Going into Thames Path 100 I knew I was a fat burning machine aka metabolically efficient and my aerobic system was well developed. Running at the 10min/mile I intended to start the race at would be way below the top of my aerobic range. Yet it’s a long way and a distance I hadn’t covered yet so I treated it with great respect.
The race – obviously a race that long has become a bit blurry in my memory, but we were lucky that the weather was great, sunny but not too hot and no rain forecast. I had recced the night portions of the race and was confident I was not going to get lost this time. The first 51 miles went without a stress; I made it to Henley at mile 51 in 9h38. My race strategy was to keep moving, whether it was running or walking I just wanted to move. I more or less ran to each aid station, quickly got the food I wanted to eat, filled up my bottle and carried on walking and eating, then started running steadily again.
It soon got dark after the halfway point and I started to really enjoy the night sections and quickly moved through those aid stations, always catching people up and being complimented on how fresh I looked, I just grew in confidence. After leaving the mile 77 aid station I had my first low point of the race, my neck was very sore and my legs felt heavy, from what I remember it was a section with lots of long and wet grass that made running very tiring and taxing. It seemed to take ages to get to the station at mile 85. Until that point in the race I hadn’t touched caffeine and thought it was what I needed. At the aid station at 85 miles I asked for a cup tea, I drank that and ate a peanut butter sandwich and scoffed some coffee beans covered in dark chocolate. It didn’t take long and I was running again and well. Every now and then I would spot a head torch in the distance and that just spurred me on to gain another position. I felt like I was absolutely flying during the last 15 miles, with enough drink and food on me I didn’t even stop at aid stations at miles 91 ant 95. I absolutely loved every step I took during those last 15miles. I didn’t realise it at the time but those last 15miles were my fastest! My goal coming into this challenge was to finish within the 28hrs cut-off and hopefully under 24hrs. I reached Oxford and before I knew it I was entering the recreation field where the finish line was, I must have had the biggest grin on my face. The marshalls confirmed I had finished in 20h07min and made it into the top 20. I’m so proud of that, this is beyond my wildest dreams.

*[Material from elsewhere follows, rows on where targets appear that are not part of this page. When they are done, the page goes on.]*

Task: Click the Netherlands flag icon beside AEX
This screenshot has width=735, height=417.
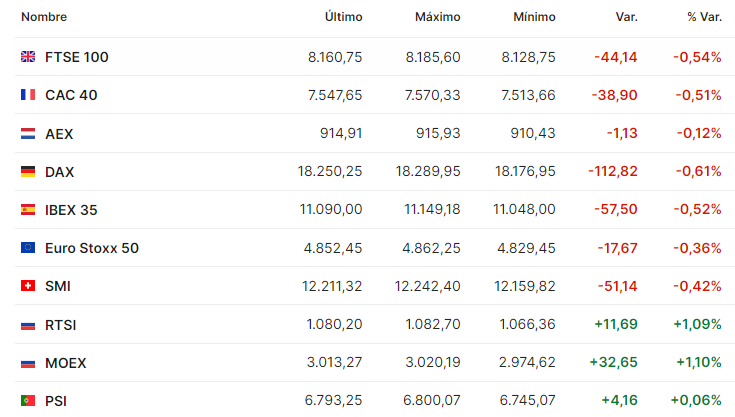Action: (28, 134)
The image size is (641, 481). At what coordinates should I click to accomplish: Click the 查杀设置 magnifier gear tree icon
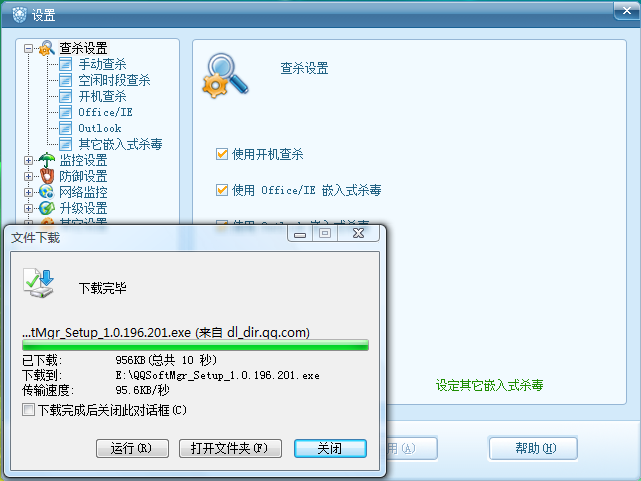pos(47,48)
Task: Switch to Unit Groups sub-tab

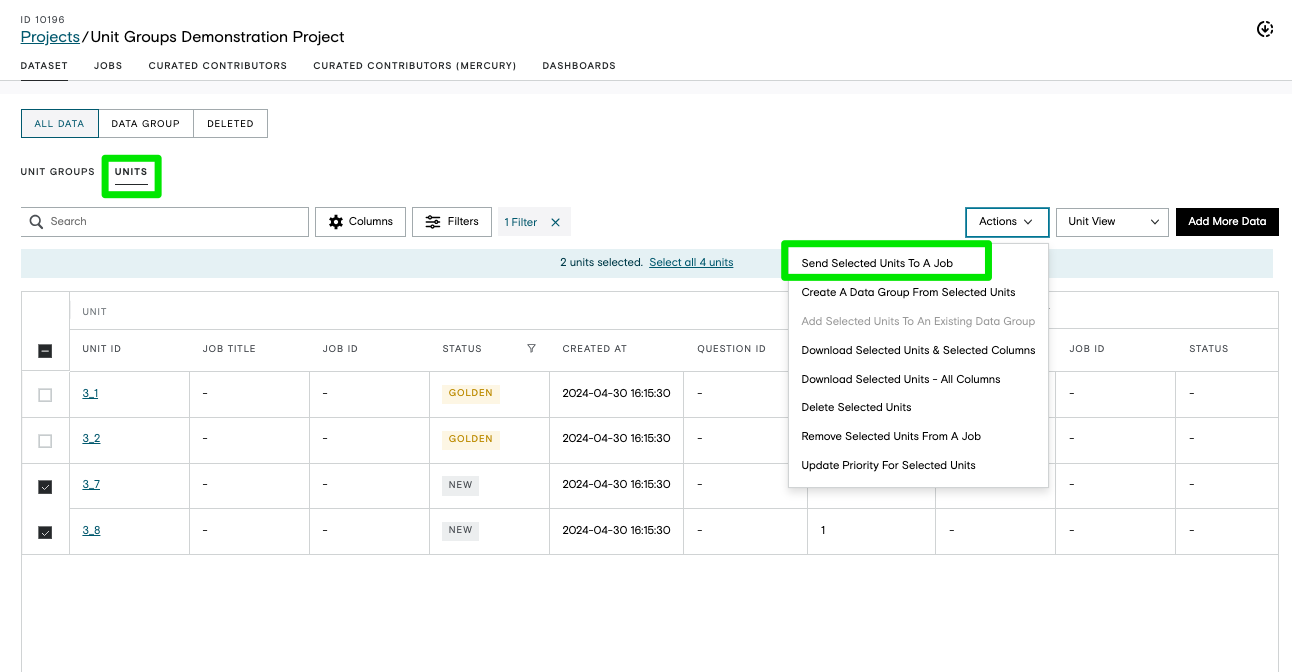Action: tap(58, 172)
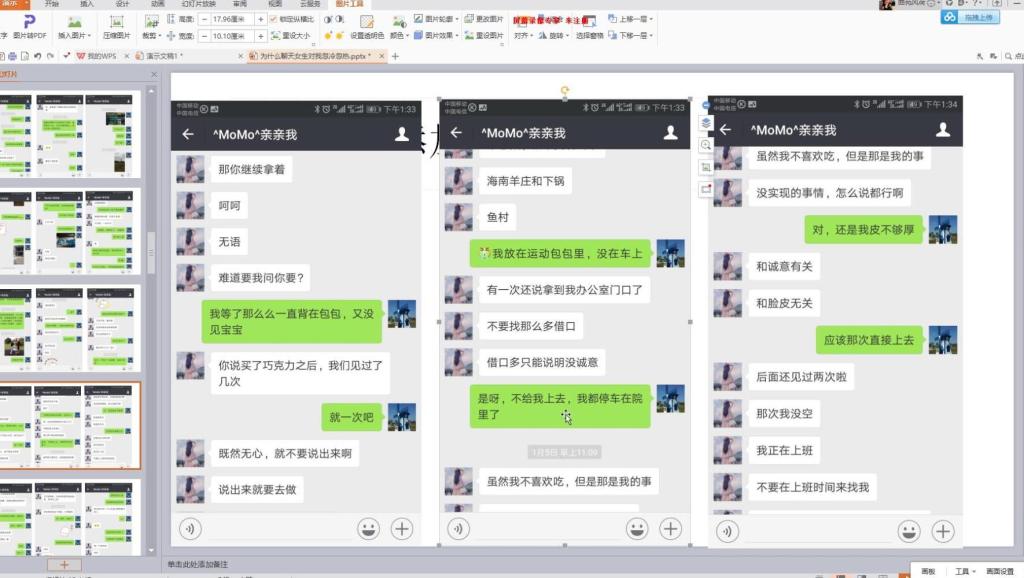Expand the 图片效果 picture effects menu
1024x578 pixels.
pos(440,35)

I was unaware at the time but I love how I steadily improved my ranking with each aid station.
Referring back to metabolic efficiency, American Dietician Bob Seebohar who developed this concept has the 2nd edition of his book available from here, and soon to be launched as an e-book I highly recommend reading this alongside Dr Maffetone’s book.
So, what’s next for me? As I said earlier, I have Ironman Sweden in August, so I’ll be focusing on biking this summer and then in October I’m doing the Winter 100 miler here in the UK to finish off my season….after that….maybe talking to my lawyer…as my wife will surely have filed for divorce by then.